But nearly a month after school has begun, Hogan’s executive order—which short-circuits the Assembly as well as state and local education boards—is still roiling Maryland politics. It has pitted parent against parent, county against county, businesses against educators and, at the bottom of the brawl, Democrats against Republicans. Add to the gripes Hogan’s contested transportation policies and his generous unsolicited $10 million handout to Northrup Grumman, and it’s that rare sideshow that occurs when a Republican is elected governor in this heavily Democratic state. The aberration has happened twice in the past 14 years because Democrats put up weak candidates after a GOP dry spell of 50 years, since 1966. And right up front, a recent Opinion Works of Annapolis poll found that Hogan has an exceptionally high favorability rating of 71 percent, with even 63 percent of Democrats approving his job performance. Translation: Hogan seems harmless, but beneath the affability beats the heart of an anti-government Republican.

Much of the backbiting, which has some legitimacy on both sides, is also about tearing down Hogan as a prelude to the 2018 election when voters will choose a governor and in doing so decide which party will preside over legislative and congressional redistricting in 2021. But remember that the Maryland Court of Appeals has the final say over legislative reapportionment as it did in sanitizing Gov. Parris Glendening’s deliberate get-even map in 2002. The governor’s part in the fray casts Hogan as having a split-level agenda—one in the State House and another on conservative talk radio. He seems to be adapting his conservative talk-show shtick into public policy. Hogan’s assault on education is another way of advancing the Republican agenda of undermining public education to indirectly broaden school choice. It's also the pro-business governor’s way of tweaking Democrats.

Begin with schools. Hogan’s first mistake was listening to Comptroller Peter Franchot (D), his seatmate on the three-member Board of Public Works where the two usually vote in tandem while Treasurer Nancy Kopp (D) is often the outlier. Keeping Franchot as a happy ally might have been part of Hogan’s subterfuge. Franchot had been peddling the revised school calendar idea for several years as a revenue raiser and a family togetherness opportunity. Many families, and nearly all educators, view it differently. But here’s where reality bucks fantasy: Franchot also holds the dual title of chairman of the Board of Revenue Estimates. On the same day that Hogan signed the permission slip advancing opening day beginning next year, hidden in the news was Franchot’s announcement that Maryland’s revenues will fall short of projections by $250 million. It’s silly to believe that an extra weekend of Salt Water Taffy and Kettle Korn sales will make up that kind of revenue shortfall. The extra weekend at the beach is projected to contribute $74 million to Maryland’s economy, according to a study committee appointed by Hogan’s Democratic predecessor, Gov. Martin O’Malley. The committee also recommended re-setting schools’ opening date to after Labor Day.

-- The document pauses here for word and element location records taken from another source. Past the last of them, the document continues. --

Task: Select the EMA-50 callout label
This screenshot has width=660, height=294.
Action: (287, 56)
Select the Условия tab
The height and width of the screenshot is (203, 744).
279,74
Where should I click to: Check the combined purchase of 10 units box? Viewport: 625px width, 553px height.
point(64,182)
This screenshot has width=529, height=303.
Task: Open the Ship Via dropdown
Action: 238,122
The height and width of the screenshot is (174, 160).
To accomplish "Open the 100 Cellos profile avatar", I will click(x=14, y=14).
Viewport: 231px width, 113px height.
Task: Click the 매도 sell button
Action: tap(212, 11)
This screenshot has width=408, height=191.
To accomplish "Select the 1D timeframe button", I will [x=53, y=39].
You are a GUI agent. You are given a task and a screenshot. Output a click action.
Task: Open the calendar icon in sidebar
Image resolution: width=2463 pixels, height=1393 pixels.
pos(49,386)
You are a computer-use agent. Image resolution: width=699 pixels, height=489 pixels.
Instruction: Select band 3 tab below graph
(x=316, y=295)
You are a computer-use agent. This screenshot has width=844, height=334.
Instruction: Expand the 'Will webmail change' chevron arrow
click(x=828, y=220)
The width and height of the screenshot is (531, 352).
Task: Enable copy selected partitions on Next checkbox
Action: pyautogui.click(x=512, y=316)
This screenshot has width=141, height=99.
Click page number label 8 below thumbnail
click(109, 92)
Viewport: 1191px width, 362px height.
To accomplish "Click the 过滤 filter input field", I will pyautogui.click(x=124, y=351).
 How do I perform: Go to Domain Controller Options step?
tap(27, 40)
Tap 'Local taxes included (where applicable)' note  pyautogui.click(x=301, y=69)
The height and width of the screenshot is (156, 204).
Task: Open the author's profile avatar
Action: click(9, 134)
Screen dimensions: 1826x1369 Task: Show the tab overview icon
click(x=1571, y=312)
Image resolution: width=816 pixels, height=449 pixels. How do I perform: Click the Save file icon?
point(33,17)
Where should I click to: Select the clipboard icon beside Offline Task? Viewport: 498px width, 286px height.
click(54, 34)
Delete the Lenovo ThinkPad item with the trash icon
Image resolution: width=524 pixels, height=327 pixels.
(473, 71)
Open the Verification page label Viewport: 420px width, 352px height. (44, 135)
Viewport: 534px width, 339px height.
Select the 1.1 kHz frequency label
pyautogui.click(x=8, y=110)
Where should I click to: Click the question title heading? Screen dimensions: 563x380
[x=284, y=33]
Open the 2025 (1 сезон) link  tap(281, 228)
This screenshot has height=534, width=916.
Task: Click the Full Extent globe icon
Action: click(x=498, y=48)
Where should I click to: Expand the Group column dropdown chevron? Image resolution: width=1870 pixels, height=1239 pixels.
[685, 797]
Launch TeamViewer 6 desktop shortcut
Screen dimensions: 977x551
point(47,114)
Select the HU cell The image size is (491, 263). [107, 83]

But the real breach of faith is this: Maryland has a long-honored tradition of keeping education policy separate from politics. Matters of education, except for funding, of course, are usually left to the State Board of Education and local school boards. It’s fair to point out that the teachers’ union, and labor in general, has significant influence with the General Assembly, and that cachet is greatly expanded when a Democrat is governor. But the Democratic Assembly is unhappy because they weren’t consulted or considered before Hogan signed the executive order, an end run, or snub, Congressional Republicans regularly rebuke President Barack Obama for. Attorney General Brian Frosh’s office has said that Hogan may have exceeded his authority. In a 24-page letter, Frosh also said a court would probably find that Hogan went too far in exercising executive power and that the General Assembly has the right to override his order.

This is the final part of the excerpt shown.